(1.) AN award for the recovery of some amount was announced against the petitioner and two others and in favour of respondent No. 4. The same was filed in the Court for being made a rule of the Court. The Court ordered on 1st June, 1973, for summoning of the petitioner and others for 24th July, 73, on 23rd July, 73 the process server went to the house of the petitioner to effect service. As he was reported to be out of station, the process -server made a report on that very date saying that the petitioner had gone out of Amritsar. In the said report there is nothing to show that the process -server had gone to the house of the petitioner more than once and as to at what time he had gone to effect service. On 24th July, 1973, the Court passed the following order: -
(2.) ON the publication of the advertisement in the newspaper ex -parte decree was passed against the petitioner and others on October 27, 1973, as the petitioner and others did not put in appearance. Thereafter, application for executing the said decree was filed and warrant for execution was issued. The petitioner submitted application under Order 9, Rule 13 Code of Civil Procedure, for setting aside the ex parte order against him on May 24, 1974, in which it was contended that the award had been made the rule of the Court and ex parte decree had been passed against him illegally without notice to him and that he came know of the ex parte decree only May, 14, 1974, from plaintiff when the latter approached him to execute the warrant. This application was contested by the respondent decree -holders. On behalf of the decree -holders only Kulwant Singh respondent appeared in the witness box and made his statement. On behalf of the petitioner the report of the process -server was brought on the record and the petitioner also made his own statement. The trial Court dismissed this application on the ground that the petitioner had been served through publication in the newspaper in accordance with law and that the said substituted service was equivalent to personal service of the petitioner. This order has been challenged in the present revision petition.
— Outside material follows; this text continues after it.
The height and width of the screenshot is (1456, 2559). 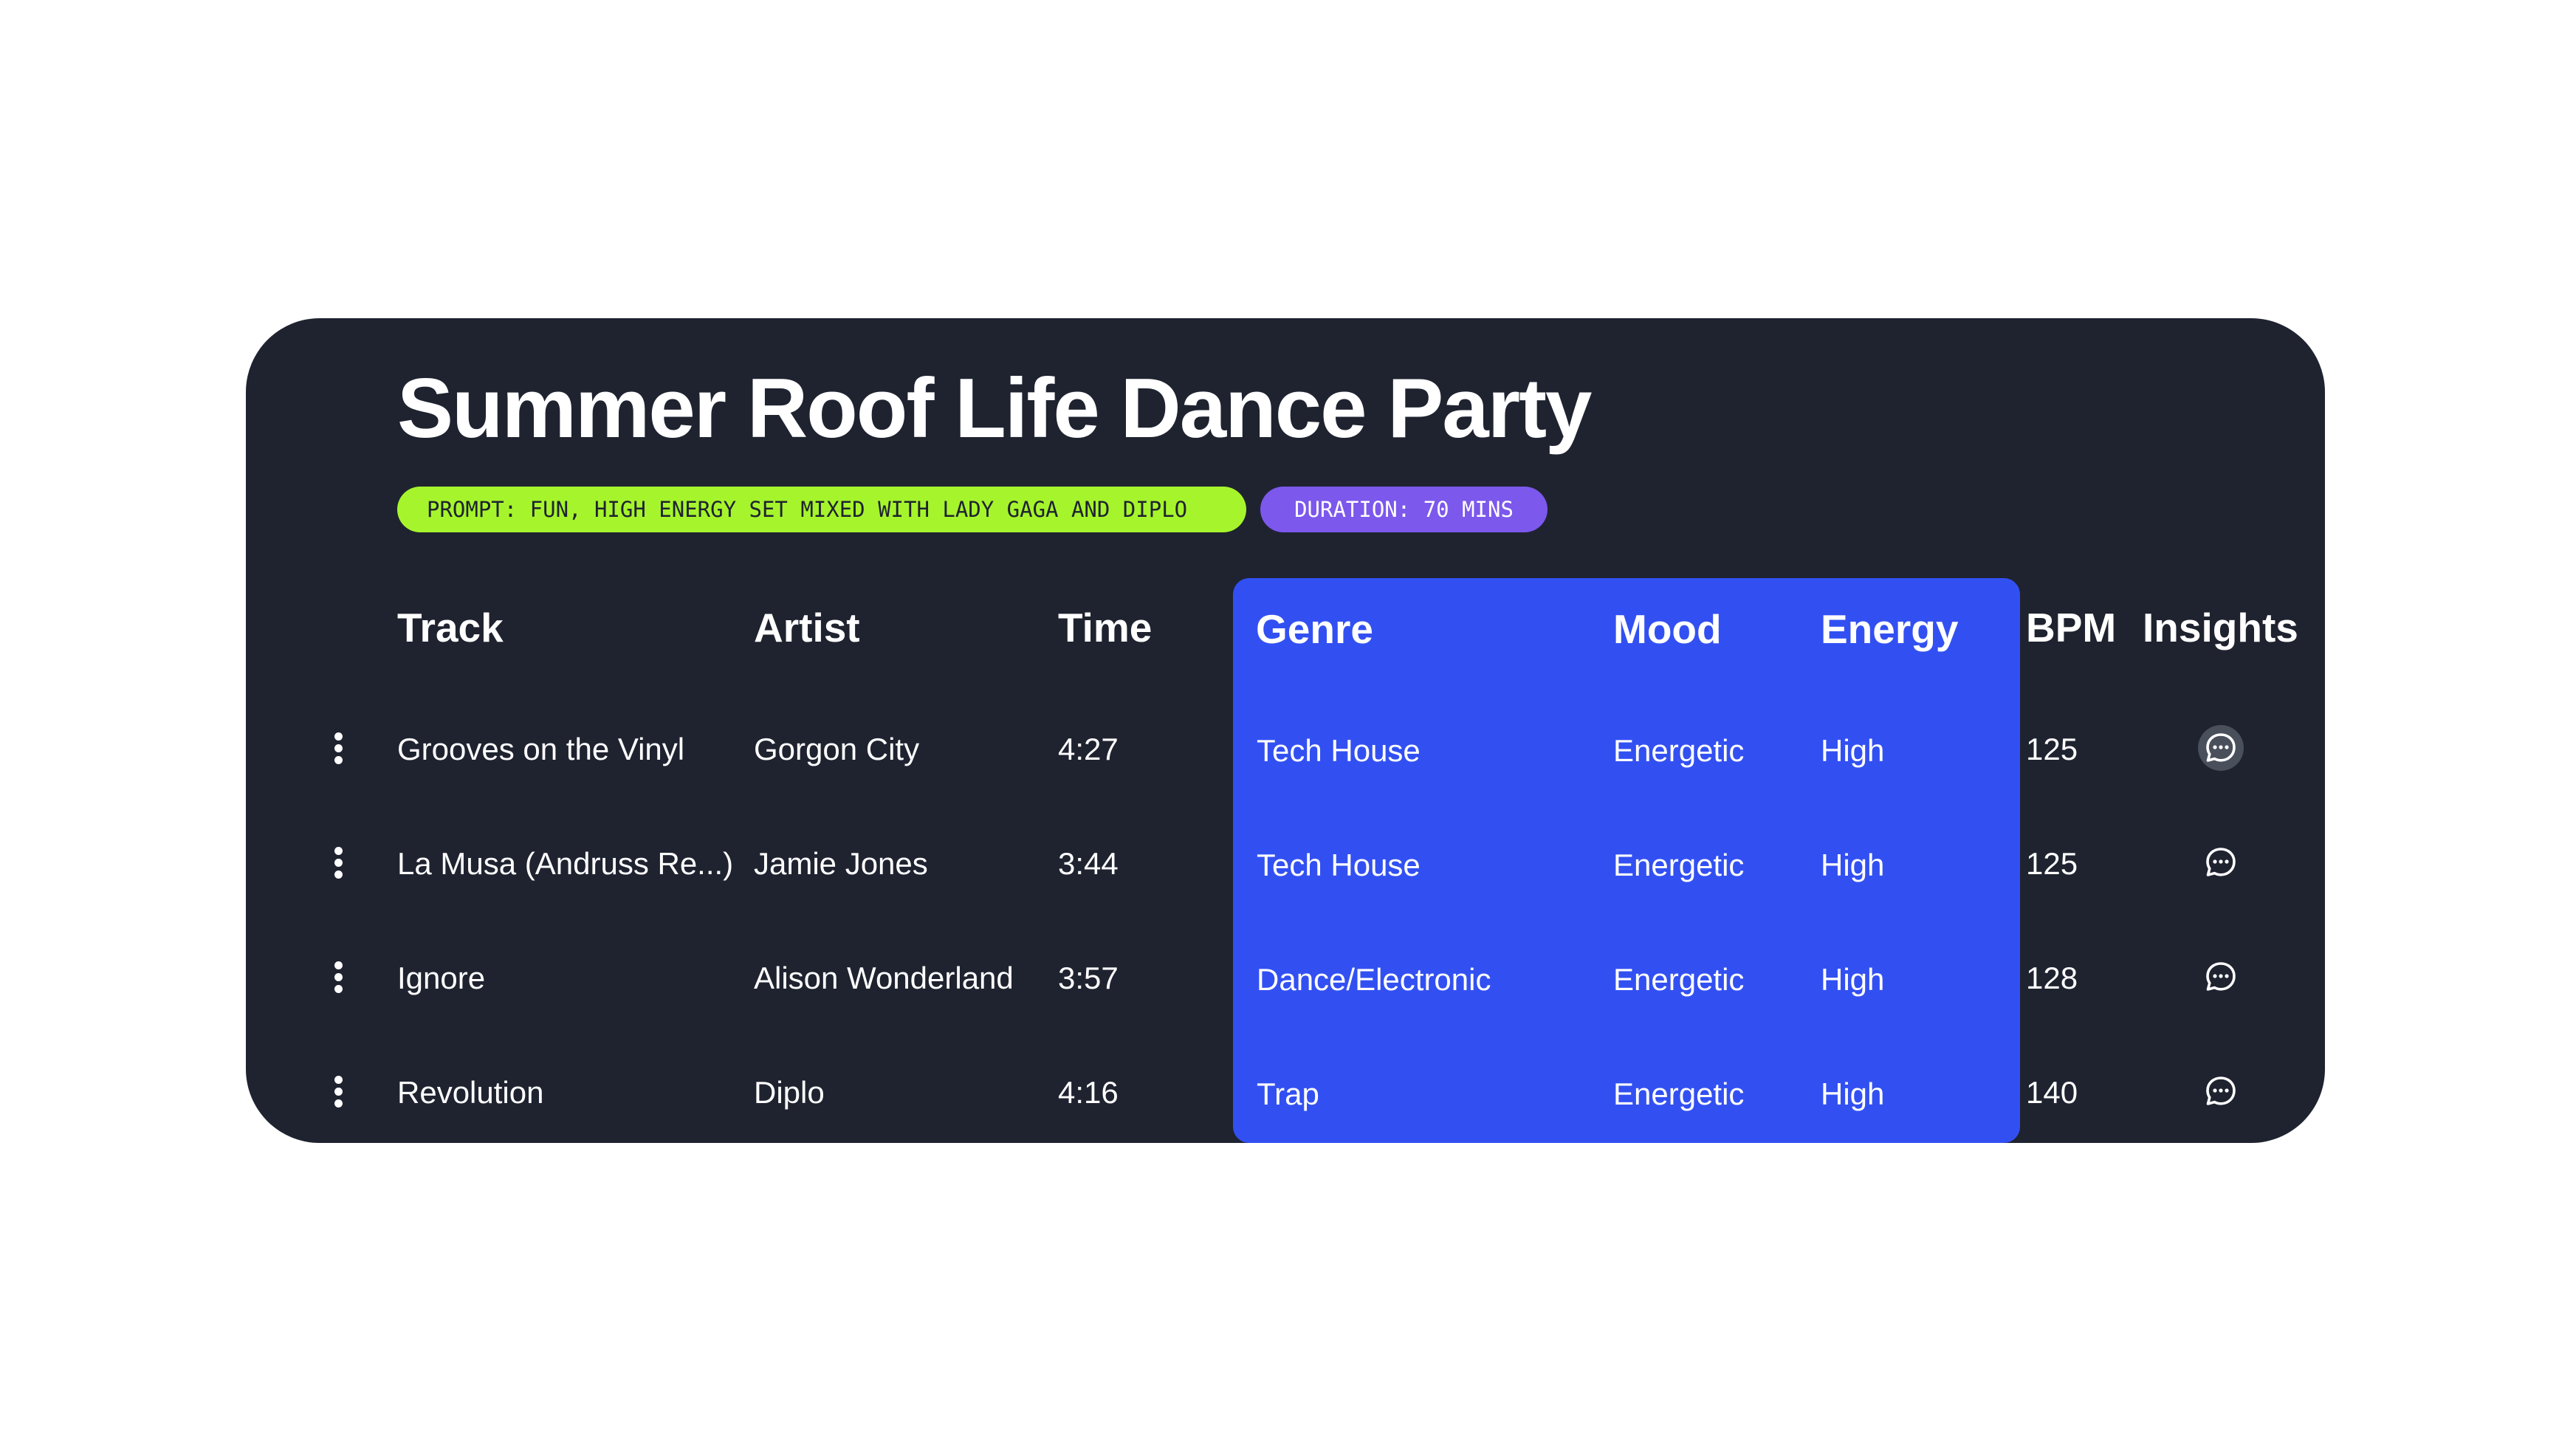 I want to click on column-header-mood: Mood, so click(x=1668, y=630).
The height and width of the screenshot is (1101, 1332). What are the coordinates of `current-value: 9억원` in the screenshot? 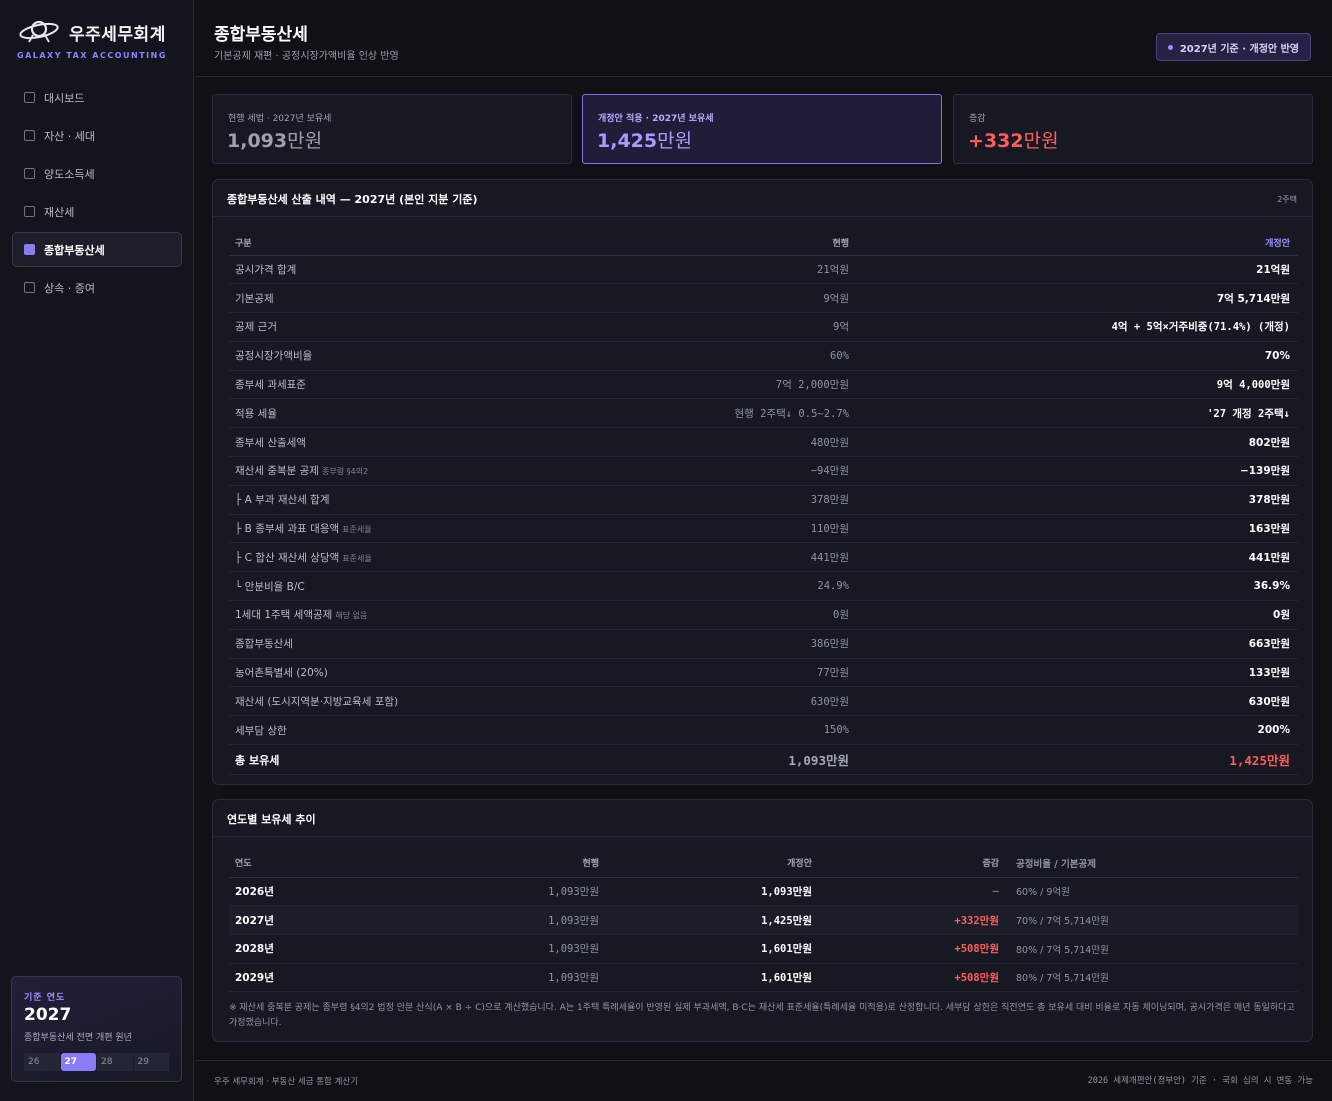 It's located at (740, 298).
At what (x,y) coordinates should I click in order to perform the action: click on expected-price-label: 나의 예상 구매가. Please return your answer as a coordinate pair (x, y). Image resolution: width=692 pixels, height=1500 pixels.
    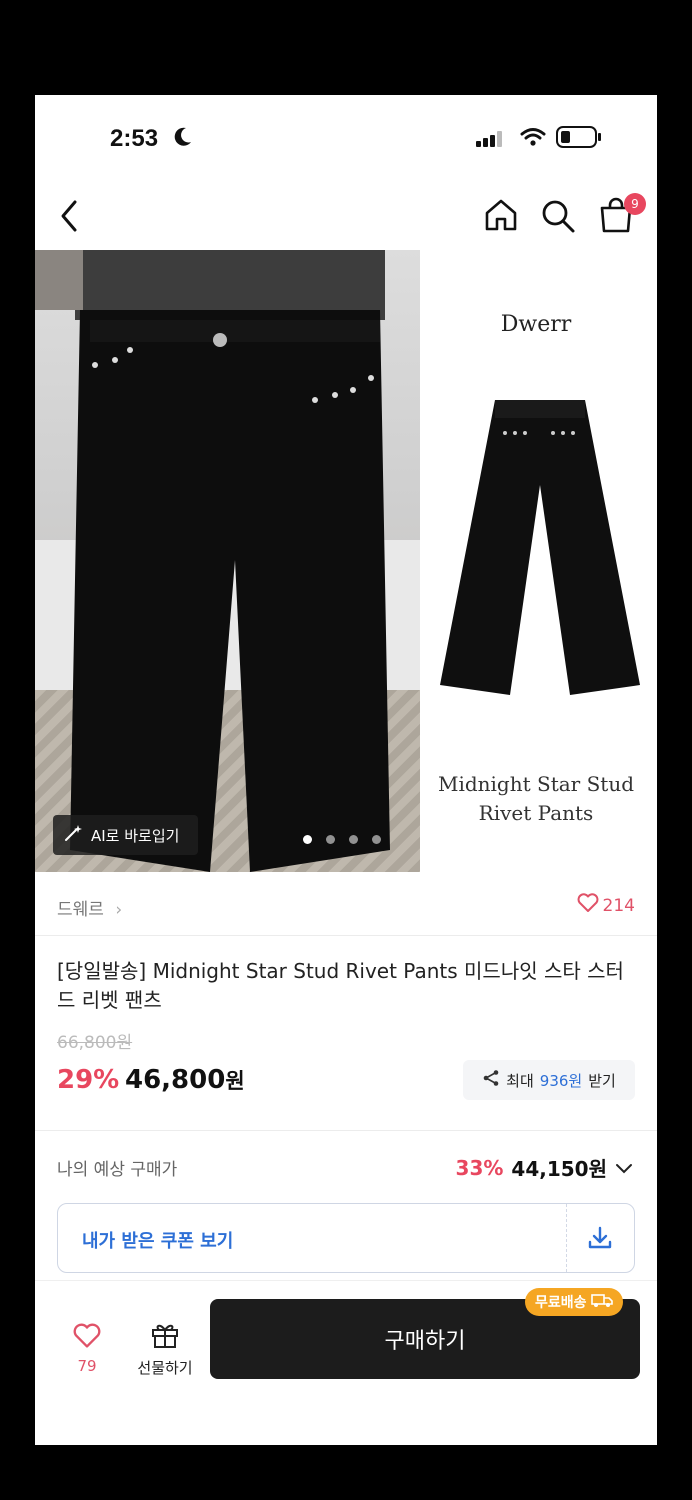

(3.) SO far as the present case is concerned, no other attempt was made by the process -server to effect service of summons on the authorised agent of the petitioner, if any, or on any male member of the house in which the petitioner was residing or to paste a copy of the summons on the residential house of the petitioner. The process -server had gone to effect service on the petitioner only once. It was not expected of the petitioner to remain in his house all the 24 hours in anticipation that the process -server may arrive to effect service on him. It was incumbent on the process -server to have tried to effect service on the petitioner sufficient time before the hearing of the case. The summons could even be given to any male member of the house. As a last resort, summons should have been affixed on the outer door of his house. It is surprising that the Court without applying its mind to various provisions of Order 5 and without there being any circumstance to justify the inference that the petitioner was evading service, though it fit to pass the order regarding advertisement in the newspaper which is, in fact, resorted to when no other alternative is left. In the present case there was absolutely no justification for the trial Court to pass this order regarding advertisement in the newspaper. The said order was consequently patently without jurisdiction and was quite arbitrary.